I believe the implementation should never allow mutating _DEFAULT_CONFIG in the first place. The guardrail needs to be codified into and enforced by the codebase itself.

Why not use typing.Final with a linter?

Linters only go as far and do not reach into the runtime. They can lose track of the annotation, if there’s enough indirection.

Ok then, initialize the _DEFAULT_CONFIG variable in the scope of the getter function.

We’re getting somewhere. Moreover, we can now drop the copy, since the config will be initialized on every call anyway.

def get_default_config():
    return {
      "theme": "light",
      "lang": "en-US",
    }

custom_config = get_default_config()
custom_config["theme"] = "dark"
print(custom_config)
# {'theme': 'dark', 'lang': 'en-US'}
# Custom change is in.

print(get_default_config())
# {'theme': 'light', 'lang': 'en-US'}
# Defaults are unchanged.

This is a valid solution, but:

  • A new dictionary is initialized on every single call of the getter function.
  • You need to write an extra wrapper function for every dictionary you want to make (effectively) immutable.
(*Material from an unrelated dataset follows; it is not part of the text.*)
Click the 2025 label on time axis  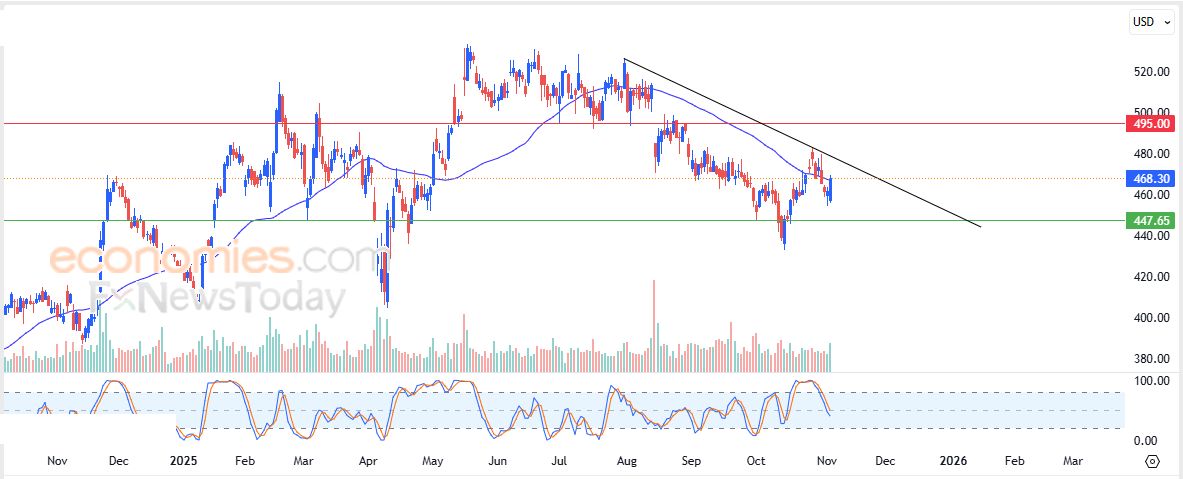pyautogui.click(x=182, y=461)
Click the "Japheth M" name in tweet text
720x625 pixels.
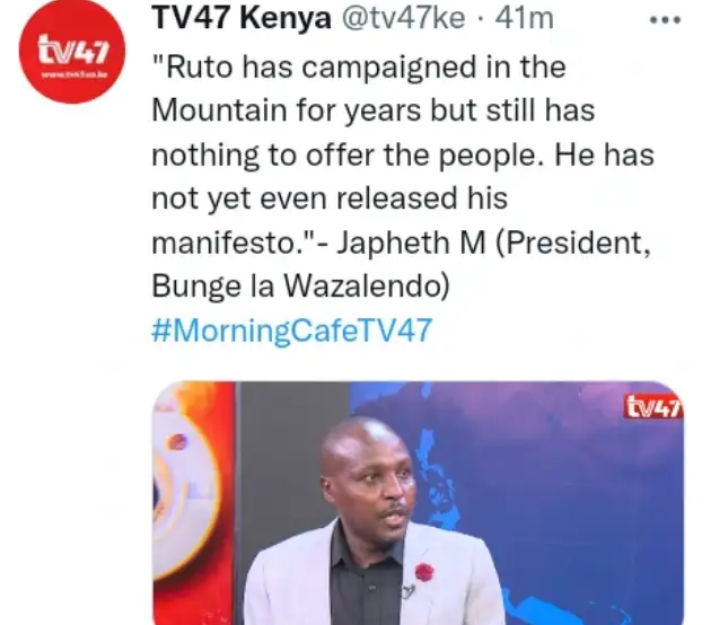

This is not a one-size-fits-all.
  • What if you need read-only access in most cases, and write access on the rare occasion? Initializing the dict on every call seems wasteful in that case.
  • There’s a standard library solution to this problem, ever since Python 3.3.

The elegant stdlib solution

Python 3.3 introduced the MappingProxyType. It wraps any provided mapping (dict-like objects), while providing a read-only view.

Let’s see how that looks like in practice:

import types

_DEFAULT_CONFIG = types.MappingProxyType(
    {
        "theme": "light",
        "lang": "en-US",
    }
)

custom_config = _DEFAULT_CONFIG
# The guardrail is codified and effective in runtime!
custom_config["theme"] = "dark"
# Traceback (most recent call last):
#   File "<python-input-4>", line 2, in <module>
#     custom_config["theme"] = "dark"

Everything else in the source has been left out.